In the display device 50 according to an embodiment, as the pixel defining layer 151 includes a reverse tapered shape, the first to third light emitting elements ED1, ED2 and ED3, which are spaced apart from one another, may be formed at portions overlapped with the first to third light emission areas EA1, EA2 and EA3 without a separate fine metal mask.

The pixel defining layer 151 of an embodiment may include both sides directed toward the light emission area EA and the non-light emission area NLA. Both sides of the pixel defining layer 151 according to an embodiment may be completely covered by the cathode electrode CE, and may be in contact with the cathode electrode CE.

In the display device 50 of an embodiment, both sides of the pixel defining layer 151 may be formed to be entirely in contact with the cathode electrode CE, so that a contact force between the pixel defining layer 151 and the cathode electrode CE may be improved. Therefore, the display device 50 of an embodiment may resolve a detachable defect of the pixel defining layer 151 and the cathode electrode CE and a moisture permeation defect of the display device 50, which is caused by the detachable defect.
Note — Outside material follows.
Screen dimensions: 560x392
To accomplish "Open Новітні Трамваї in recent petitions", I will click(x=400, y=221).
In some embodiments, the pixel defining layer 151 may include a first pixel defining layer 151J, a second pixel defining layer 151K, and a third pixel defining layer 151L. In an embodiment, the first pixel defining layer 151J may be disposed toward the first light emission area EA1, the second pixel defining layer 151K may be disposed toward the second light emission area EA2, and the third pixel defining layer 151L may be positioned toward the third light emission area EA3. At a portion overlapped with the non-light emission area NLA, the first pixel defining layer 151J and the second pixel defining layer 151K may be spaced apart from each other in the first direction (X-axis direction), and the second pixel defining layer 151K and the third pixel defining layer 151L may be spaced apart from each other in the first direction (X-axis direction). The first pixel defining layer 151J, the second pixel defining layer 151K and the third pixel defining layer 151L may be integrally formed during the fabricating process of the display device 10, and then may be formed to be spaced apart from one another by a subsequent etching process.
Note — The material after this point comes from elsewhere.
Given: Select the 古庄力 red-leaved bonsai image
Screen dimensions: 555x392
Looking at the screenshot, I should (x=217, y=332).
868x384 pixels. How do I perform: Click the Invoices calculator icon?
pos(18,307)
The organic pattern ELP of an embodiment may be positioned in contact with the pixel defining layer 151. The organic pattern ELP of an embodiment may be positioned while surrounding the opening OP. The organic pattern ELP of an embodiment may include a first organic pattern ELP1, a second organic pattern ELP2, and a third organic pattern ELP3. The first organic pattern ELP1 may be positioned on the first pixel defining layer 151J, the second organic pattern ELP2 may be positioned on the second pixel defining layer 151K, and the third organic pattern ELP3 may be positioned on the third pixel defining layer 151L.

In the fabricating process of the display device 50, the light emitting layer EL of an embodiment may be formed by deposition and photo patterning processes without using a separate fine metal mask. Therefore, the material for forming the light emitting layer EL in the fabricating process of the display device 50 may be not only deposited on the anode electrode AE but also deposited on the pixel defining layer 151. That is, the organic pattern ELP of an embodiment may be a mark of the material of the light emitting layer EL deposited on the pixel defining layer 151, which is formed by being disconnected from the light emitting layer EL deposited on the anode electrode AE, as the pixel defining layer 151 includes the reverse tapered shape. In other words, it can be seen that the display device 50 of an embodiment includes the organic pattern ELP on the pixel defining layer 151, and thus the process of forming the light emitting layer EL is performed by the photo patterning process.

The capping pattern CP of an embodiment may be positioned at a portion overlapped with the pixel defining layer 151, and may be in contact with the cathode electrode CE. The capping pattern CP of an embodiment may be positioned at portions overlapped with the light emission area EA and the non-light emission area NLA.

The capping pattern CP of an embodiment may include a first capping pattern CP1, a second capping pattern CP2, and a third capping pattern CP3. The first capping pattern CP1 may be positioned on the first pixel defining layer 151J, the second capping pattern CP2 may be positioned on the second pixel defining layer 151K, and the third capping pattern CP3 may be positioned on the third pixel defining layer 151L.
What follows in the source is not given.